# Problem statement
Set down nothing but the lines from the one containing "Where should I" to the final line of the material, exactly as written, and drop the pictures.

# Task data
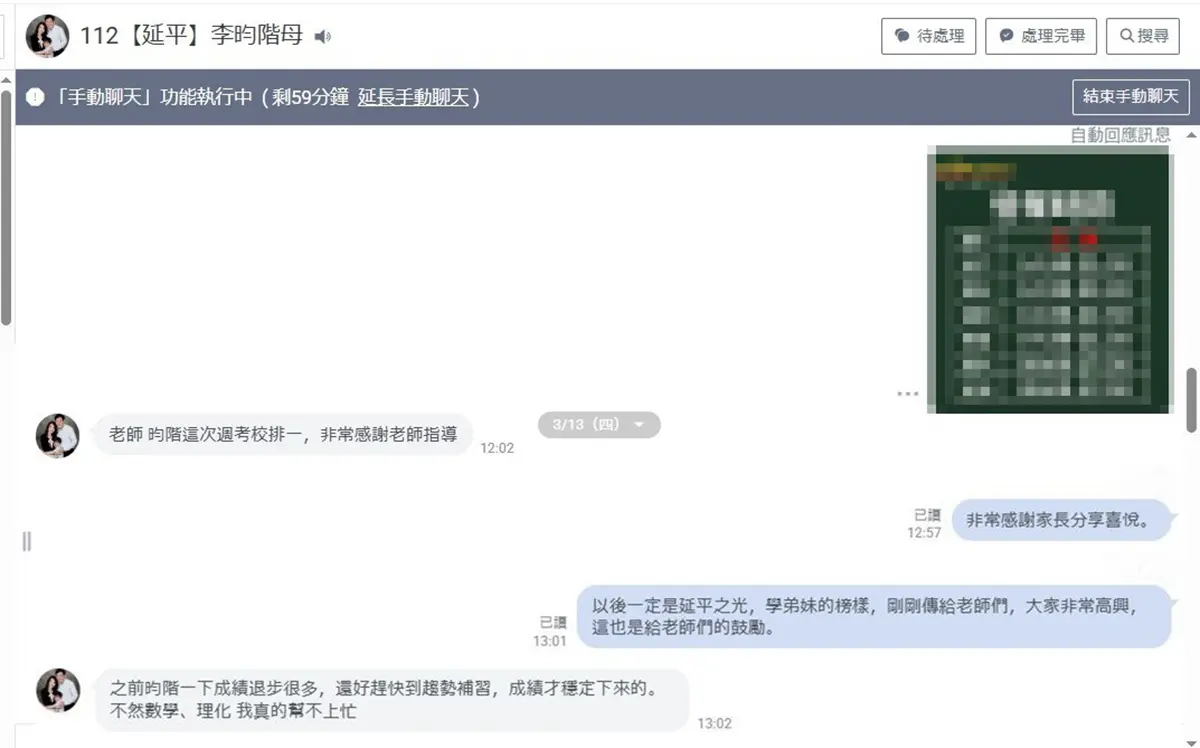The height and width of the screenshot is (748, 1200).
Task: Click scroll-up arrow of chat scrollbar
Action: pos(1191,134)
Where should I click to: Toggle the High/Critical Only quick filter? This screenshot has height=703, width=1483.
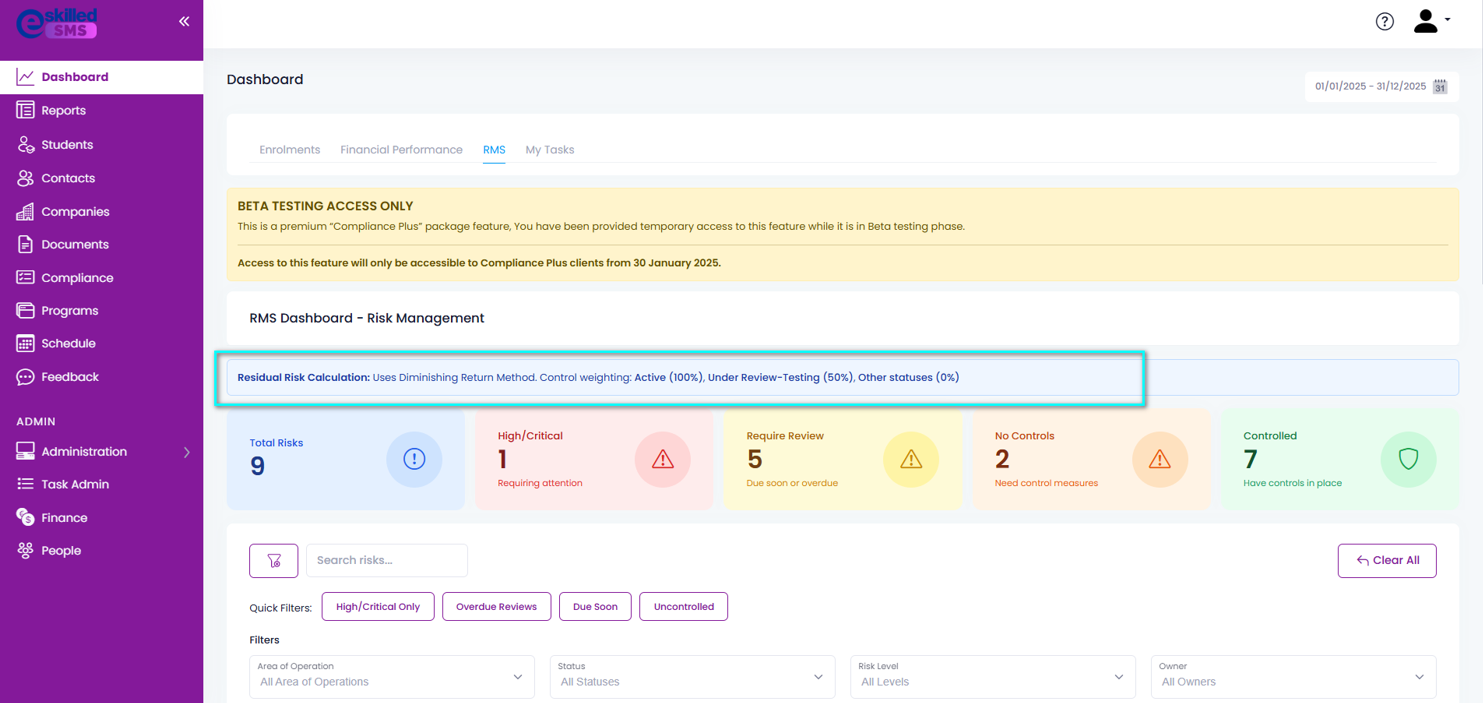[378, 607]
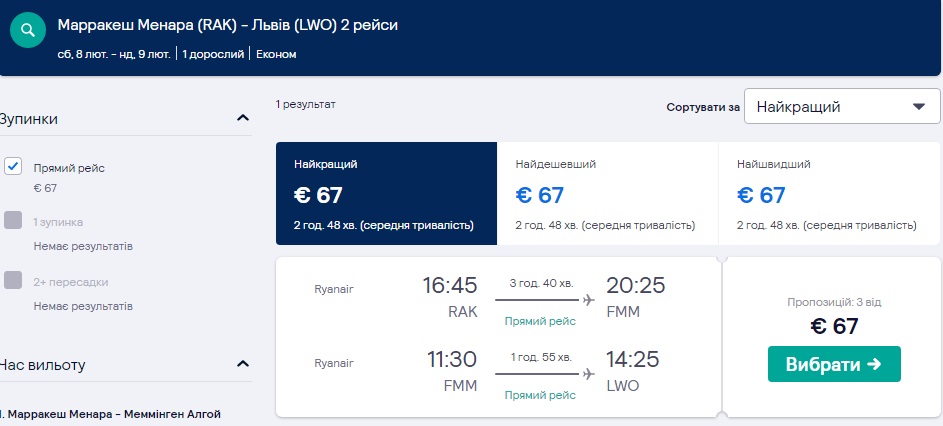Click the plane icon on FMM–LWO flight
The image size is (943, 426).
588,373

# Answer area
Where should I click to: Toggle the High/Critical Only quick filter? This screenshot has height=703, width=1483.
[378, 607]
Click the plane icon on FMM–LWO flight
The image size is (943, 426).
588,373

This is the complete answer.